Document and screenshot pointing entries
====================
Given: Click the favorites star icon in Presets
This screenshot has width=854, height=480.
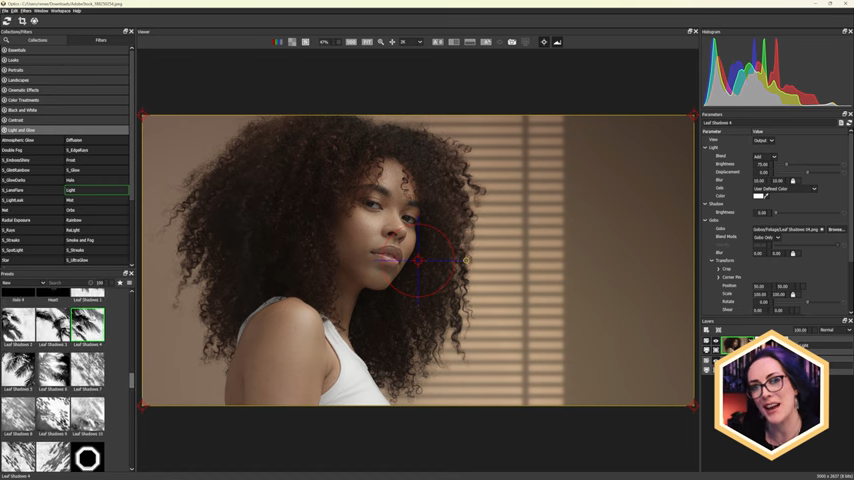Looking at the screenshot, I should (120, 283).
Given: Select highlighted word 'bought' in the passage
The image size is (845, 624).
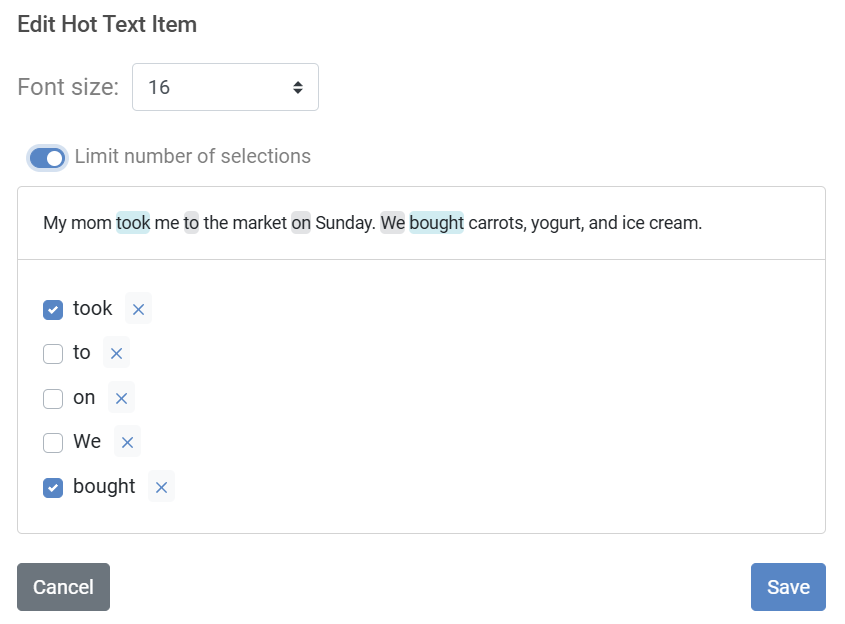Looking at the screenshot, I should point(436,223).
====================
#### [Set problem]
Could you recast the entries above as a Markdown table with the columns Row and Text, putting each non-blank line in its own numbered row and leaving the pictures out?

#### [Full solution]
| Row | Text |
|---|---|
| 1 | Given: Click the favorites star icon in Presets |
| 2 | This screenshot has width=854, height=480. |
| 3 | Looking at the screenshot, I should (120, 283). |
| 4 | Given: Select highlighted word 'bought' in the passage |
| 5 | The image size is (845, 624). |
| 6 | Looking at the screenshot, I should point(436,223). |